* **ACTIVITY**: Please start at the first line of the records beneath and quote each line exactly, ending with the line containing "關於三立 (164, 2489)".

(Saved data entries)
▼▼▼

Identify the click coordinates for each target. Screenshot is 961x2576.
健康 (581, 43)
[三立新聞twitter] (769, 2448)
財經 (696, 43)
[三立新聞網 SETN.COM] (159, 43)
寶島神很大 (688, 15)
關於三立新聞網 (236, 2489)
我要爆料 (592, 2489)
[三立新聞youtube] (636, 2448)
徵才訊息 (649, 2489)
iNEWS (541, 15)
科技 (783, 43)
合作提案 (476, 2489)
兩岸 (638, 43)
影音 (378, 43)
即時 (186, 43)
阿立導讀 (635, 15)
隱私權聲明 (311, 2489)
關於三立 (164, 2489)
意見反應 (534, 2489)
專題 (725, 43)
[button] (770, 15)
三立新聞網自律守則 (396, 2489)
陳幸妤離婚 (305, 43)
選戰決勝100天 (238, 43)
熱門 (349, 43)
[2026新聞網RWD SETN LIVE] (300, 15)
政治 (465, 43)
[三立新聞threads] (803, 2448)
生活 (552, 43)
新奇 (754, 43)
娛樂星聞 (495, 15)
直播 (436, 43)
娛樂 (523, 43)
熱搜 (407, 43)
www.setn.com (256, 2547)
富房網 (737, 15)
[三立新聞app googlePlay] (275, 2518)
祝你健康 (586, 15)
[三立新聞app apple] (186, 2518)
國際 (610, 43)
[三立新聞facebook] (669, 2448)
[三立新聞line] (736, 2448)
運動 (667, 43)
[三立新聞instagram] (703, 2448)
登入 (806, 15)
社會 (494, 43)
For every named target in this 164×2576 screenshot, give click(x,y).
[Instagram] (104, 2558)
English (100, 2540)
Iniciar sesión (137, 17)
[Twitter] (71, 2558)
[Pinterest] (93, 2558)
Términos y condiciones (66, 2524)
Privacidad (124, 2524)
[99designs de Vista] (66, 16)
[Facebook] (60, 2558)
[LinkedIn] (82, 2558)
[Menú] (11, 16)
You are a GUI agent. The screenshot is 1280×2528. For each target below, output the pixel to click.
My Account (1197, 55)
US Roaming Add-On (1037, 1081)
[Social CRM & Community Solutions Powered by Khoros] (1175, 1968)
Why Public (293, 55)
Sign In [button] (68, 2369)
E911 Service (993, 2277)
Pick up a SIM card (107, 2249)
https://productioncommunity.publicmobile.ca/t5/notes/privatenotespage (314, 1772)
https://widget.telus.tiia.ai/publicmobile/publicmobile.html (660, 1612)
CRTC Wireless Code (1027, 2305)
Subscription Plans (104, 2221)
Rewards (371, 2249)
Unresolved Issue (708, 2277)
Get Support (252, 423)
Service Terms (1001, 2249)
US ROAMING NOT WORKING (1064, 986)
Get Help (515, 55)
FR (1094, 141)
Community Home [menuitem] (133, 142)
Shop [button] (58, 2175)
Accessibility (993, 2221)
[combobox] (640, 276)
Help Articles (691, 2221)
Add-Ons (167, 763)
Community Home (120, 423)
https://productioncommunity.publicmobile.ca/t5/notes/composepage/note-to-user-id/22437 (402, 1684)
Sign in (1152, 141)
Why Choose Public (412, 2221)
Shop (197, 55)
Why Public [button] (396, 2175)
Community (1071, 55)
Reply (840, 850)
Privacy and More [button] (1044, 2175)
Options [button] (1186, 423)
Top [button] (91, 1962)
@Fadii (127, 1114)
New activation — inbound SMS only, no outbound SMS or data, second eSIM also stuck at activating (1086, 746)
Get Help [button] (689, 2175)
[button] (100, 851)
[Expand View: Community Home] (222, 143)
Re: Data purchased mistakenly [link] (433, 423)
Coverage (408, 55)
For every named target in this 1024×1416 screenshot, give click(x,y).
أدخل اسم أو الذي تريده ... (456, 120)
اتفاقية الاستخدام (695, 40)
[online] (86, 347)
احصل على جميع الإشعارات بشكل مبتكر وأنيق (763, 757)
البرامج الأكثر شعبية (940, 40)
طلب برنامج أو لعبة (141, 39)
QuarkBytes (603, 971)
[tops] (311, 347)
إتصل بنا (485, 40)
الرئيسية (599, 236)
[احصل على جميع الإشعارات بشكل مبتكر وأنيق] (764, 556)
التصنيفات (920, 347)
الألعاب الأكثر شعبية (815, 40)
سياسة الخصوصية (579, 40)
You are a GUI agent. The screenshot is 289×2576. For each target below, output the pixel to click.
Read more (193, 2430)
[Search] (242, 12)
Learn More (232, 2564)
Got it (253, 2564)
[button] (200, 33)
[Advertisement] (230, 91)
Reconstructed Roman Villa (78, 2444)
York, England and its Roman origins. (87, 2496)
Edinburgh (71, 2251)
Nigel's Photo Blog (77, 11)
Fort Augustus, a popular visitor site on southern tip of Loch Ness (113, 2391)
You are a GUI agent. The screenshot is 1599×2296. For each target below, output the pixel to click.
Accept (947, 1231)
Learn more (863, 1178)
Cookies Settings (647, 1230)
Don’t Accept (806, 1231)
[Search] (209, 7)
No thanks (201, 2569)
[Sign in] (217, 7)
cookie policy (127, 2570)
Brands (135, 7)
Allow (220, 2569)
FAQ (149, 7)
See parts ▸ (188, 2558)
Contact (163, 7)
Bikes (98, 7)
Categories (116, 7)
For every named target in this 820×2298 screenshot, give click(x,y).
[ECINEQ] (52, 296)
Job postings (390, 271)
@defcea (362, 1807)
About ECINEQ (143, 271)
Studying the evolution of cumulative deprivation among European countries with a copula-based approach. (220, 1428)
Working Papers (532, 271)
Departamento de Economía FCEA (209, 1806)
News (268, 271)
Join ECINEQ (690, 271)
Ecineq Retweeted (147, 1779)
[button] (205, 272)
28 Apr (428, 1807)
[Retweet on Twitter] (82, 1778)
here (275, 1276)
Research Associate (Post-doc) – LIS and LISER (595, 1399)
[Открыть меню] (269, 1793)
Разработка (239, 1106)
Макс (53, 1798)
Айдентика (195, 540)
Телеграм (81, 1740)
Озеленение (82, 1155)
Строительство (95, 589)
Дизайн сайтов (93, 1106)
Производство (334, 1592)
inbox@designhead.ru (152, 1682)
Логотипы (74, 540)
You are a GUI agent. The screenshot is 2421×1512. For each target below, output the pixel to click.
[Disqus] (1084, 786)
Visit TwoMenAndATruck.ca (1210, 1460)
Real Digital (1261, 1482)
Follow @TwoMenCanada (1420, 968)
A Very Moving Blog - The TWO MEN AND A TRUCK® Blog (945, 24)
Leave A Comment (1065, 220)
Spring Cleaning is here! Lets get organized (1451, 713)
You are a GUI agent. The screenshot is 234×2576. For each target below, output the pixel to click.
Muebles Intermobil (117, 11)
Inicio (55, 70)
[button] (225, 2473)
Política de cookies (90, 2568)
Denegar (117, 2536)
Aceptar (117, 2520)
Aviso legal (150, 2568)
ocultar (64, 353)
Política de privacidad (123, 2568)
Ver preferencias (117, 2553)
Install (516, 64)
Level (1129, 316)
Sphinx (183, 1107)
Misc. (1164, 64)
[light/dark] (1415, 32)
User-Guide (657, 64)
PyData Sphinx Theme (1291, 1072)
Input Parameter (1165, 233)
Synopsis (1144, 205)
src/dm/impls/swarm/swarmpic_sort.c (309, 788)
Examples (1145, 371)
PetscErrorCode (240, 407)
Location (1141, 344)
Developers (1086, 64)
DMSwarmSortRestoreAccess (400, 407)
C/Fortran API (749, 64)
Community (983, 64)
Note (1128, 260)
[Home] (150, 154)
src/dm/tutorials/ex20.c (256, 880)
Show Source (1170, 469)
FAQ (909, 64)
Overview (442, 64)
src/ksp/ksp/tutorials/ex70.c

▲▲▲

* **REPLY TO THE EXERCISE**:
Identify the click coordinates for each target. Screenshot is 961x2576.
健康 (581, 43)
[三立新聞twitter] (769, 2448)
財經 (696, 43)
[三立新聞網 SETN.COM] (159, 43)
寶島神很大 (688, 15)
關於三立新聞網 (236, 2489)
我要爆料 (592, 2489)
[三立新聞youtube] (636, 2448)
徵才訊息 (649, 2489)
iNEWS (541, 15)
科技 (783, 43)
合作提案 (476, 2489)
兩岸 (638, 43)
影音 (378, 43)
即時 (186, 43)
阿立導讀 (635, 15)
隱私權聲明 (311, 2489)
關於三立 (164, 2489)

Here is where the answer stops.